Pócs acquired a national and international reputation in 1696. During the Sunday Liturgy on 4 November in the wooden church of the Byzantine Catholics, a peasant named Mihály Eöry noticed that tears flowed from the eyes of the Icon of the Theotokos on the iconostasis. He drew the attention of Cantor János Molnár and then the rest of those present to the extraordinary sight. The weeping continued with varying intensity until 8 December and then stopped. The news of the inexplicable phenomenon soon spread beyond the village to the neighboring settlements. The imperial general stationed at the town of Kálló, which was near to Pócs and served as the center of local administration, Count Johannes Andreas Corbelli rode out, accompanied by his officers, to Pócs in order to see the Weeping Mary icon. Taking the painting into his own hands and carefully examining it, he became personally convinced that there was no fraud, as the tears also fell copiously from the eyes of the Mother of God, when he was holding the icon in his hands. He soaked up the tears with his handkerchief. Later, when he reported to the Emperor Leopold and the Empress Eleonora on the incident, he took his handkerchief to Vienna with him.

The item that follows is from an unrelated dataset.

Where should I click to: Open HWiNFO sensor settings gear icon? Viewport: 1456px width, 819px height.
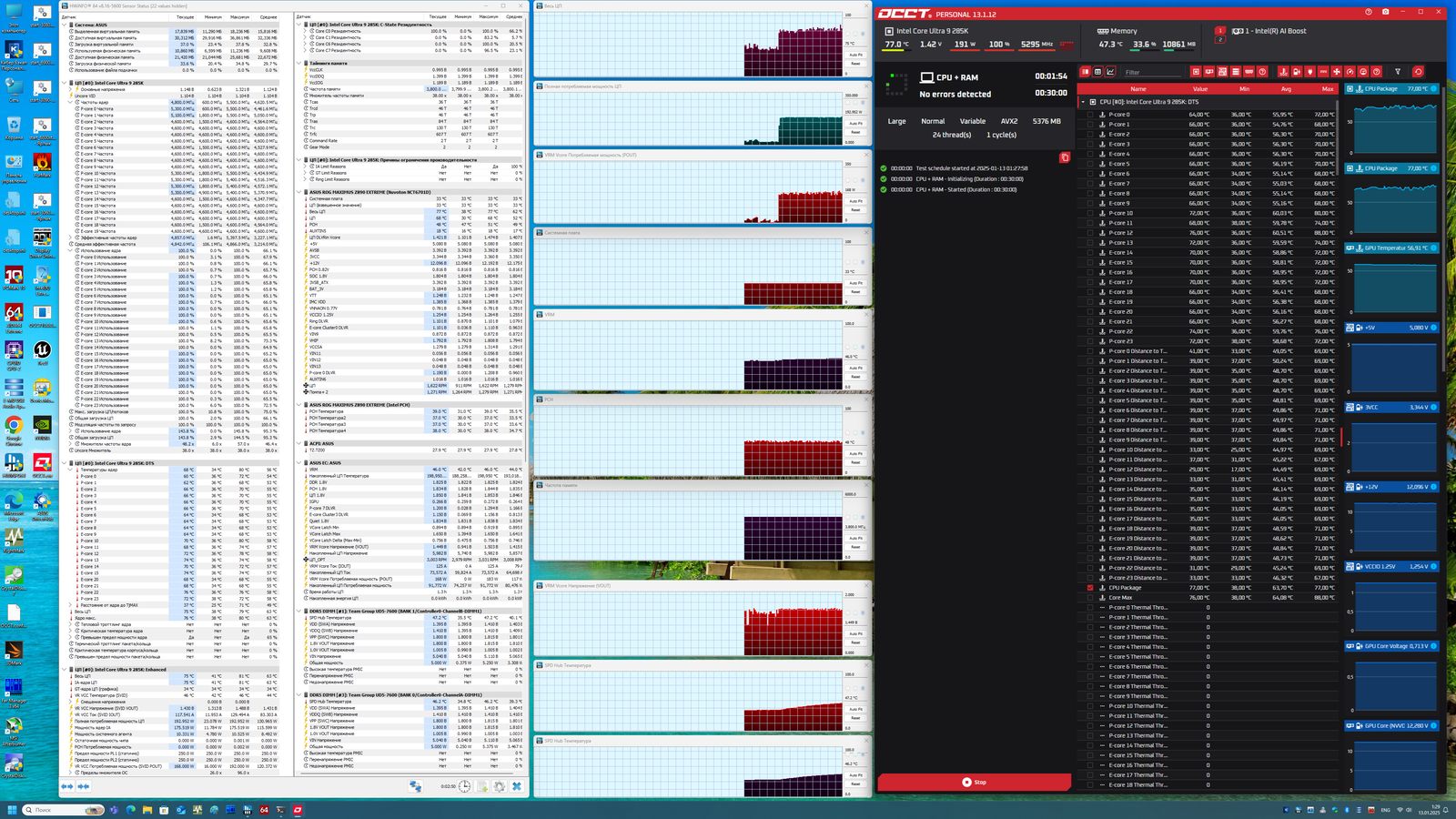499,786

Almost simultaneously with Corbelli’s visit, Jakab Kriegsmann the priest of Kálló also saw the miraculous phenomenon and notified Cardinal Leopold Kollonich, the Archbishop of Esztergom, as well as his own superior, György Fenesi, the Bishop of Eger. Already at that time it was noted that the icon should not remain in the wooden church of the completely insignificant village of Pócs. The bishop of Eger György Fenesi ordered an investigation, which was carried out by his vicar Grand Provost András Pettes during the last days of 1696 and the first days of 1697. The official record of the investigation, which is today housed in the Archive of the Eötvös Loránd University, contains the testimony of thirty-six witnesses, including those of Reformed and Lutheran soldiers, as well as the sworn written deposition of General Corbelli. We can learn details about the origins of the Icon of Theotokos from the testimony of the eighth witness, Judge László Csigri. According to Csigri, he had ordered the painting around 1675 from István, the younger brother of the parish priest Dániel Papp. The negotiated price of six forints, however, was considered to be excessive by Csigri’s parents, and so the painting was bought and donated to the church by another inhabitant of Pócs, Lőrinc Hurta.

The picture was a tempera painting by István Papp onto a 50x 70 cm maplewood tablet. Painted with relatively simple strokes, the icon belongs to the so-called Hodigitria (the Guide) icons. Mary holds the baby Jesus on her left arm and points to him with her right hand: He is the Way. On the lower part of the icon one can read in Cyrillic letters, “As a servant of God, I have presented this picture to atone for my sins.”

As a result of the official investigation, and perhaps even more as a result of the unambiguous testimony of General Corbelli, the Emperor Leopold, in March 1697, formally directed György Fenesi, the Bishop of Eger, to send the Weeping Icon of Pócs to Vienna. This decision led to strenuous resistance, not just on the part of the inhabitants of Pócs, but by the entire population of the country. During these years, a significant part of the country, and most especially Northeastern Hungary could be considered a war zone. The housing and provisioning of the imperial forces participating in the war of liberation from the Turkish occupation imposed enormous burdens on the population. The frequent violence of the housed soldiers further undermined the mood of the country, and as a result an anti-Habsburg uprising broke out at Hegyalja at that time. When the soldiers appeared to take away the Pócs icon, the locals and the pilgrims felt that once again those in power were stealing from them.

The forcible removal of the Pócs icon to Vienna was transformed into an affront to the entire nation. In the declaration of the program of the Rákóczy uprising (1703-1711), Recrudescunt diutina Inclytae Gentis Hungarae vulnera …, the ninetieth of the one hundred grievances was the “removal and failure to return” the Pócs painting.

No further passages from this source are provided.